THE MIL & AERO BLOG, 14 May 2013. Military forces of the People's Republic of China are moving forward in their efforts to develop world-class aircraft carrier -based military aviation capability in a steady effort not only to be a regional maritime power, but also eventually to challenge the U.S. for global aircraft carrier dominance.
China has been refining one of its first aircraft carriers -- an unfinished Soviet carrier that China obtained in 1998 and refurbished -- and reportedly has its first indigenously designed aircraft carrier under construction, which could enter service by 2015.
China also is moving forward with carrier-based aircraft that reportedly could match nearly every other fighter aircraft flying today throughout the world.
The Chinese Shenyang J-15, also known as Flying Shark, is a carrier-based fighter aircraft in development by the Shenyang Aircraft Corp. and the 601 Institute.
Rumors initially claimed the aircraft was to be a semi-stealth variant, yet later reports indicate the aircraft is based on the Russian-designed Sukhoi Su-33 and is fitted with Chinese-designed radars and weapons. While the J-15 appears to be based structurally on the Su-33, the indigenous fighter features Chinese technologies.
Some reports say the J-15 will be one of the best jet fighters in the world, while other reports suggest the combat jet might be underpowered.
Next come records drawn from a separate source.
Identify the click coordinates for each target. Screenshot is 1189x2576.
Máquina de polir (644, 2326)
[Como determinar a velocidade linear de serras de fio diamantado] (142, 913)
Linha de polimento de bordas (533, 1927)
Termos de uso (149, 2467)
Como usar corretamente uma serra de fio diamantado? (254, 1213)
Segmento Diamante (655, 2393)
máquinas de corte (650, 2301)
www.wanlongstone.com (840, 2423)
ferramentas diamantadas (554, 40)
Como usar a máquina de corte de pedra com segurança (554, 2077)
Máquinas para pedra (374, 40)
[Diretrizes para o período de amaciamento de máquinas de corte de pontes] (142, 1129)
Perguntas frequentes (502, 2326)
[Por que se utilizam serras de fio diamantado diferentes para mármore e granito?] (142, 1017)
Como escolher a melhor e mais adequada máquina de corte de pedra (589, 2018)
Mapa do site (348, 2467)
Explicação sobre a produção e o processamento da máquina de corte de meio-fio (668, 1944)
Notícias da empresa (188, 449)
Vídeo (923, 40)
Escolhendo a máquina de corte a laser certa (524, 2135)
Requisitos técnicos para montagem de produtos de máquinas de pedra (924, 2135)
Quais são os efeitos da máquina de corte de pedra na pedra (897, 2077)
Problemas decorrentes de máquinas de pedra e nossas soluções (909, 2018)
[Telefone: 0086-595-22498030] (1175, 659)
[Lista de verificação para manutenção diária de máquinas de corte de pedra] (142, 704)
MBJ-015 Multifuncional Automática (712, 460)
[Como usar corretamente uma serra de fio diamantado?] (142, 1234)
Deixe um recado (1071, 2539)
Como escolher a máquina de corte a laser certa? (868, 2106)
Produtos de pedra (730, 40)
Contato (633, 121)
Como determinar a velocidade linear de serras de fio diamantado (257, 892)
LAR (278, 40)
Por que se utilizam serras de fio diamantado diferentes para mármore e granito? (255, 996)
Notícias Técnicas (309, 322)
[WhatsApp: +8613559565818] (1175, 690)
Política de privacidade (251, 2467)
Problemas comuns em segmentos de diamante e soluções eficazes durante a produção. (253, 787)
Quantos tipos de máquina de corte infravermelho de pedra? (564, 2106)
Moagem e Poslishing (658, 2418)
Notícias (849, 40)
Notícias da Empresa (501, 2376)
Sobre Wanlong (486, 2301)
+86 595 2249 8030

An article in the China Signpost reported the J-15 "likely exceeds or matches the aerodynamic capabilities of virtually all fighter aircraft currently operated by regional militaries, with the exception of the U.S. F-22 Raptor."
The article, furthermore, suggests the J-15 might have a 10 percent superior thrust to weight ratio and a 25 percent lower wing loading than the U.S. Navy F/A-18E/F Super Hornet. Other reports, however, say the J-15's Russian-made engines are not as powerful as those of the U.S. F-35 joint strike fighter.
No matter the details, however, it's clear that China is well along the road to developing dominant carrier-based aviation. In an era of long-term austere U.S. defense budgets, China's emerging capability well may lead to a shift in global military power.